_Exercise objective:_ Determine the number of lines below that contain the string "screenshot", and state only that number.

_Supplied records:_
※ ※ ※

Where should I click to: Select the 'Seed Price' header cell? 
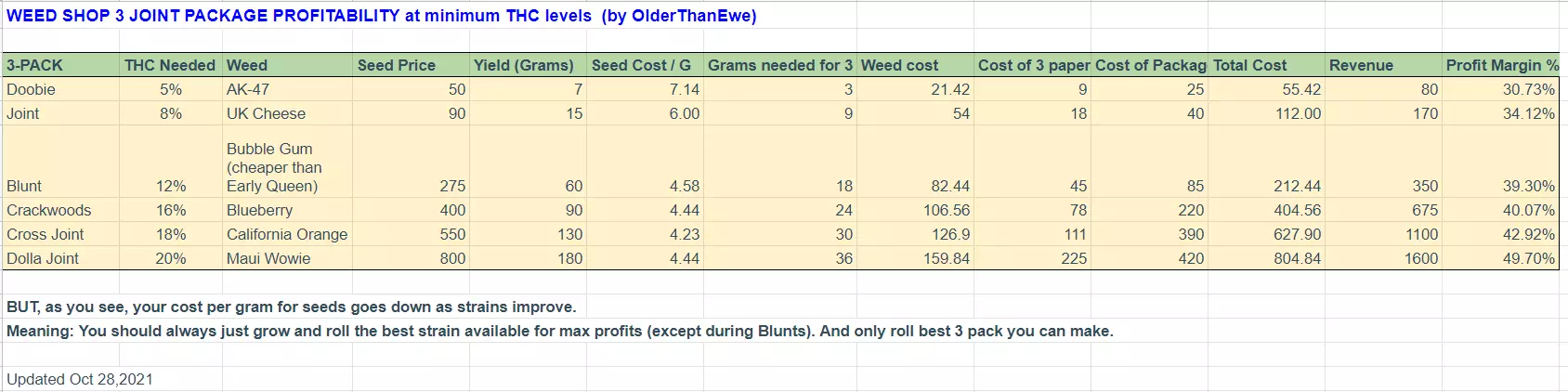[x=410, y=65]

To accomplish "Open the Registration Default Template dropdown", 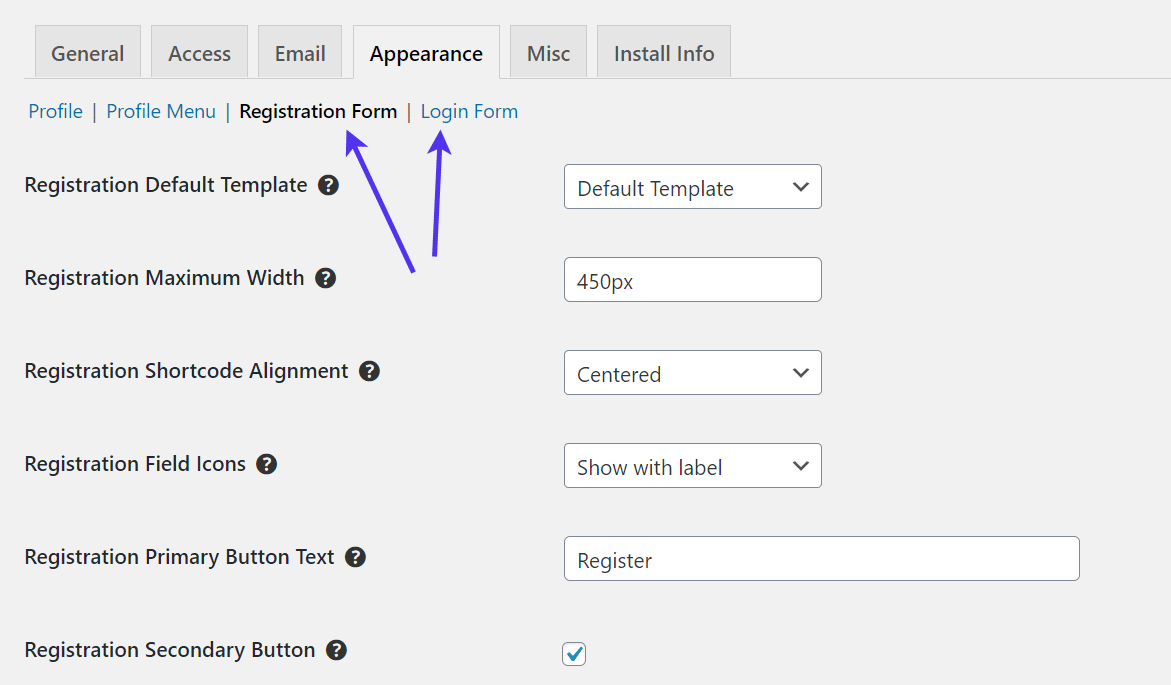I will [x=692, y=187].
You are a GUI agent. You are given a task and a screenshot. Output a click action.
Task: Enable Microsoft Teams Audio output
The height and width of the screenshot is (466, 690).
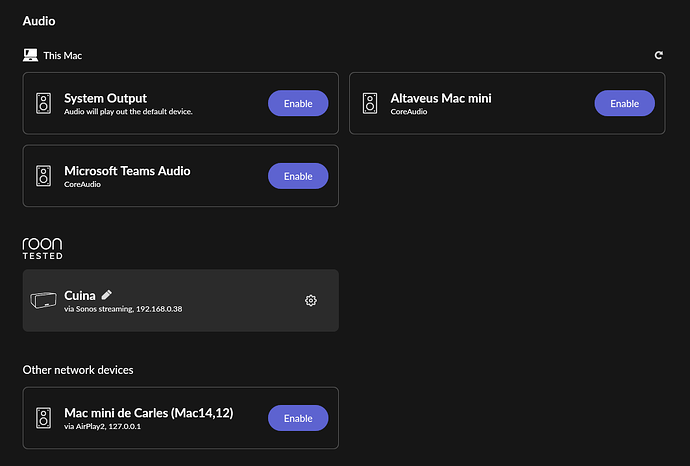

※ ※ ※

_Exercise answer:_ 2